[quote="Sixpence, post:19, topic:293455"]
I don't know all the details of it, so I hope someone can fill me in. From what I understand,to a Muslim, religious identity does not come solely from a personal decision to adhere to a certain set of beliefs, and consideration of tradition being handed down doesn't quite cover it either. There's also the idea that everyone is born into a natural state of Islam, and everyone at least starts out a Muslim. I'm not entirely clear on exactly what it means for a newborn to be a Muslim, though, and I'm not sure about all the if/thens like if certain people are seen as having retained some aspect of Islamic identity even if they don't practice as far as the five pillars, prayers, and attending a mosque.

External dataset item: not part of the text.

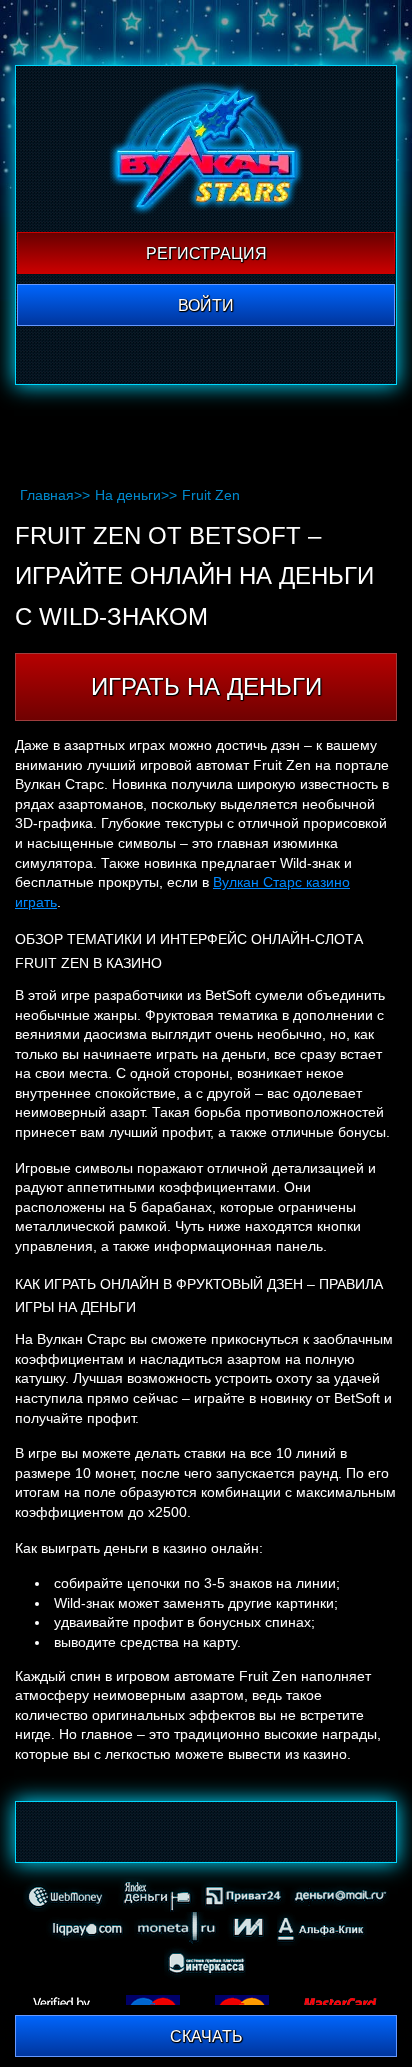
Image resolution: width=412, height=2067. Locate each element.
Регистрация (206, 253)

So I'm rather curious about that. Anyone know more specific things about natural-state Islam? It kind of seems like the opposite of original sin.
Etymologically, "Muslim" (مسلم) comes from the Arabic root s-l-m (سلم), which has a variety of meanings that essentially boil down to wholeness, safety, and surrender. The word "Muslim" is derived from the verb "aslama" (اسلم), which means "to resign oneself to the will of God." Adding the "m" changes the meaning to "one who resigns himself to the will of God."
Theologically it's a bit more complicated, again because there are so many different schools of thought within Islam (as there are within Christianity). It's fair to say that the Qur'an rejects the notion of Original Sin, or at least it is rejected insofar as Muhammad understood the orthodox (little "o") Christian concept of it. For instance, the Qur'an states that one man does not bear the burden of any other man's sin (6:164).
Does that mean that we are all born Muslims? Well, that has probably been a debate among Muslim theologians. On the one hand, a newborn hasn't yet sinned (though St. Augustine would argue that newborns sin within their first few breaths!), but on the other the newborn doesn't have the capacity to "resign to the will of God," so to speak. I'm sure this has been debated. Is an infant in a natural state of resignation to the will of God, given its helplessness?
There's no single answer to this question. What IS clear, however, is this: there is no Muslim "sacrament of initiation" as we Christians understand it. Muslims do not practice baptism or anything like it. One is simply a Muslim if one resigns oneself to the will of God... and according to Muslims this is only truly possible by accepting that "there is no god but God and Muhammad is his messenger."
Sorry for all the long posts, but Muslim theology is just as complicated as Christian theology, and we would be doing ourselves and our Muslim brothers a disservice by oversimplifying the issues.